More must be done to combat ice: Chester

THERE needs to be more focus on protecting young people from the dangers of the drug ice.

Gippsland MHR Darren Chester has told federal parliament that young men in particular were more at-risk of falling into the trap of experimenting with ice and becoming addicted.

Mr Chester said the drug ice can “spread like a cancer”, particularly among those who are impressionable and have access to disposable income.

He said football clubs were ideally placed to raise awareness and provide role models for impressionable young men.

“I am someone who has had a lot of participation in country football and netball clubs over many years,” Mr Chester said.

I think they do an enormous amount of good in our community.

“I am concerned that there is a genuine risk one that requires far more investigation by the relevant agencies and authorities in the way young men, in particular, are exposed to illicit drugs.

“This is a high-risk group.

“It is undoubtedly a target market for those who wish to sell these products.

“You are talking about young, fit and active men.

“Most of them have jobs and some disposable income.

“They are perfect for the market that the criminals are seeking to capitalise on.

“Ice can spread like a cancer among young men who, almost by definition, have little appreciation of their own mortality.”

The MP said recent high-profile media coverage in relation to the alleged drug use by elite footballers was “a warning sign to our country football clubs in Victoria”.

“If it is happening in the AFL and the NRL, why would anyone think it is not happening in bush football?

“I continue to be told stories of young footballers using drugs, but I simply do not know how widespread the problem is,” Mr Chester said.

“We need to get to the bottom of this for the integrity of sport and also for the health of these young men.”

Mr Chester also spoke on the links between domestic violence and ice use in the wider community.

He quoted evidence given by the Regional Coordinating Magistrate Clive Allsop at a Victorian parliamentary hearing last year into the epidemic of ice use in Gippsland towns.

“In a region like Gippsland, which already has a significant problem with family and domestic violence, to have a magistrate of Mr Allsop’s seniority indicating a further serious spike in domestic violence is … remarkably disturbing,” Mr Chester said.

The Gippsland MP outlined the role the Federal Government was playing in addressing the issue of ice.

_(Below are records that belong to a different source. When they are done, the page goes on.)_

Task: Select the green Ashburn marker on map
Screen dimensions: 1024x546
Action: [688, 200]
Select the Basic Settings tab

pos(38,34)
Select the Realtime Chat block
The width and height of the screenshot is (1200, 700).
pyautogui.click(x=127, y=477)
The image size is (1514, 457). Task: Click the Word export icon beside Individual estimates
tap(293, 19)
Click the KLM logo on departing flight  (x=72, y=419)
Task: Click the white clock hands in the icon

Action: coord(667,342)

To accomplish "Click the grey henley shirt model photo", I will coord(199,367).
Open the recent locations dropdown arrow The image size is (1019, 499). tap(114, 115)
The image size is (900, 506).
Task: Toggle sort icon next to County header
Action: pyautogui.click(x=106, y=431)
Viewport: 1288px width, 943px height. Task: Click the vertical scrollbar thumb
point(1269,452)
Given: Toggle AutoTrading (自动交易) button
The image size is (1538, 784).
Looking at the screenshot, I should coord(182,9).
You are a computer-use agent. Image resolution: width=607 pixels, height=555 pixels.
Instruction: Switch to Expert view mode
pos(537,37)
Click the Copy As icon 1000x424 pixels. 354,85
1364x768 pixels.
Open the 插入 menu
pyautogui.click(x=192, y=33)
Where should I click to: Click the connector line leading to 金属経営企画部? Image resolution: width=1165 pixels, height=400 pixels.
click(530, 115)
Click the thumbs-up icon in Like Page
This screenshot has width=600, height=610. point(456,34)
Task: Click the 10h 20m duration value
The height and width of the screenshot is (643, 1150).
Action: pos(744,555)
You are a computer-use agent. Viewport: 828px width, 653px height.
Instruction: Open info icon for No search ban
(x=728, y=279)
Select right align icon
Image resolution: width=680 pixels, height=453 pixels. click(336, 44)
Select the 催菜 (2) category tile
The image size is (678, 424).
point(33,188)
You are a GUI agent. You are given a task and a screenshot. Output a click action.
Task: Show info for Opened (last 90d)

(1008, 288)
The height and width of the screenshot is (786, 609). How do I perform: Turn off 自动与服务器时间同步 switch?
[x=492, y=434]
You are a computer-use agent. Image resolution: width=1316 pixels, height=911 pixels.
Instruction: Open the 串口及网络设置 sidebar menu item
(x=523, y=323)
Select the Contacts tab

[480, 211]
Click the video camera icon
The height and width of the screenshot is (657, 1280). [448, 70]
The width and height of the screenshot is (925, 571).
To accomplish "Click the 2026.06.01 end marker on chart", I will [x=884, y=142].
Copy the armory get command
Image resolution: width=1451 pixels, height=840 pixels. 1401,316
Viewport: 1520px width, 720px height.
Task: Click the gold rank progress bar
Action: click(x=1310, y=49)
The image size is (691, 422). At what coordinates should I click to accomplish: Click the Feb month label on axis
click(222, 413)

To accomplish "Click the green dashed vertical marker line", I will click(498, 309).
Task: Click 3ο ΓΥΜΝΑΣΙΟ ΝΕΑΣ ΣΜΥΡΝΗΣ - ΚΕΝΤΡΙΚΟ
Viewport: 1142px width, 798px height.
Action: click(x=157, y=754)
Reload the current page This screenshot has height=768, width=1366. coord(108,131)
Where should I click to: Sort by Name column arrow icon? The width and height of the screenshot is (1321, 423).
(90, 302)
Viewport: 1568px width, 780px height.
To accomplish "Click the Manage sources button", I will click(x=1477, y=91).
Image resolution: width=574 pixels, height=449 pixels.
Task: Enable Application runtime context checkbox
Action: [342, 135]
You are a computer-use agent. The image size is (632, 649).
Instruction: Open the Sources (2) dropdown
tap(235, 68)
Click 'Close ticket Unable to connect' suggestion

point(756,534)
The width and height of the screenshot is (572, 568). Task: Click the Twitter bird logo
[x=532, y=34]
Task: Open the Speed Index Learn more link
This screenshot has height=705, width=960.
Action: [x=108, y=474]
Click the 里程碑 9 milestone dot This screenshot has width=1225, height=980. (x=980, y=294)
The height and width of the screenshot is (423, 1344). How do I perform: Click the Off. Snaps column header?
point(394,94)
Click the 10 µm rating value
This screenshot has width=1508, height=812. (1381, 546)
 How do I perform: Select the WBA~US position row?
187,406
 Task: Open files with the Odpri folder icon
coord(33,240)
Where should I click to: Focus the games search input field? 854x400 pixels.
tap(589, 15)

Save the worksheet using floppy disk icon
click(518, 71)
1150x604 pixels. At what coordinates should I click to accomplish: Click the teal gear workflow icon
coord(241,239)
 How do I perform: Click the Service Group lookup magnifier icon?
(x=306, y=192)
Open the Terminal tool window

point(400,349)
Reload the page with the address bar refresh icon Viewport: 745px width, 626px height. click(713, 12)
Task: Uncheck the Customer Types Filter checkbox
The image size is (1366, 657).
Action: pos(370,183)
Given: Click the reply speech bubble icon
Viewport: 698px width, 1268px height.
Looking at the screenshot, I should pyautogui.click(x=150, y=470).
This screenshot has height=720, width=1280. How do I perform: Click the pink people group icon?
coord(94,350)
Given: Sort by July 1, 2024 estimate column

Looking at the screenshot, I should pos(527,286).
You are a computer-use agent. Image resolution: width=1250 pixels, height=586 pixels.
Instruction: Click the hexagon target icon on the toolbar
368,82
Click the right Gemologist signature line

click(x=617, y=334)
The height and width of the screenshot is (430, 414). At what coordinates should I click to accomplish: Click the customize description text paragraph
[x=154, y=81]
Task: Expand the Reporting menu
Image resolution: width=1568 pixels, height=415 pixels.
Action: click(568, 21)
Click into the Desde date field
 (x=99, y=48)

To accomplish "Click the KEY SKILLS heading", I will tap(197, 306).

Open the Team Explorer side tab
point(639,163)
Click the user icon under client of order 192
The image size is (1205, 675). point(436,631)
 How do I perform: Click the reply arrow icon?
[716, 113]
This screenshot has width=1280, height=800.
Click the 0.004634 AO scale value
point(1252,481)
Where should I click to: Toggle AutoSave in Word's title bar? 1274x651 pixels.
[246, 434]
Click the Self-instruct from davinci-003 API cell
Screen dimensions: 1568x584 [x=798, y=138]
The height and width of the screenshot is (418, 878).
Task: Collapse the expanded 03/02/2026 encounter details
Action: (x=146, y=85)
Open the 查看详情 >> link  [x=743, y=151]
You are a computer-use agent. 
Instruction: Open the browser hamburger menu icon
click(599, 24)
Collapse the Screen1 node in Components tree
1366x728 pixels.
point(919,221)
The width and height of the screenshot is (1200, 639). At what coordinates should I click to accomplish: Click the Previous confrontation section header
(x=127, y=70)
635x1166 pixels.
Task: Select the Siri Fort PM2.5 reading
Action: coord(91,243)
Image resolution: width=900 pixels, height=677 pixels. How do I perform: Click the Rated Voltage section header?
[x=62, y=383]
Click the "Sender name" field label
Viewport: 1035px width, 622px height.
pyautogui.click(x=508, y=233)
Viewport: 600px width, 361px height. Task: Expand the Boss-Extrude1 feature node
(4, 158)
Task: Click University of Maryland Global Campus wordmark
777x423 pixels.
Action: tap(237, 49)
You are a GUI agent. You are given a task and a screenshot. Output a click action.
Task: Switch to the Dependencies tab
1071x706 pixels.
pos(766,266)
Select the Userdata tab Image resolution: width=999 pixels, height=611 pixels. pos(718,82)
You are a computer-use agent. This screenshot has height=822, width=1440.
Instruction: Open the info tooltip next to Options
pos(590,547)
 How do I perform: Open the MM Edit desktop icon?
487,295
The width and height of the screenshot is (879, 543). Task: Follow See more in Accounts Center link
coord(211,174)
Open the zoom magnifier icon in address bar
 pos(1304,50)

“The Australian National Advisory Council on Alcohol and Drugs has been instructed by the government to provide advice on ice and methamphetamines as its first priority and I believe that is a good decision by the government,” Mr Chester said.

“I understand that the Commonwealth and the state and territory governments are working together to revise the National Drug Strategy and make ice the priority target that it needs to be.

“Our families are being torn apart by this drug.

“Do not let anyone tell you otherwise.”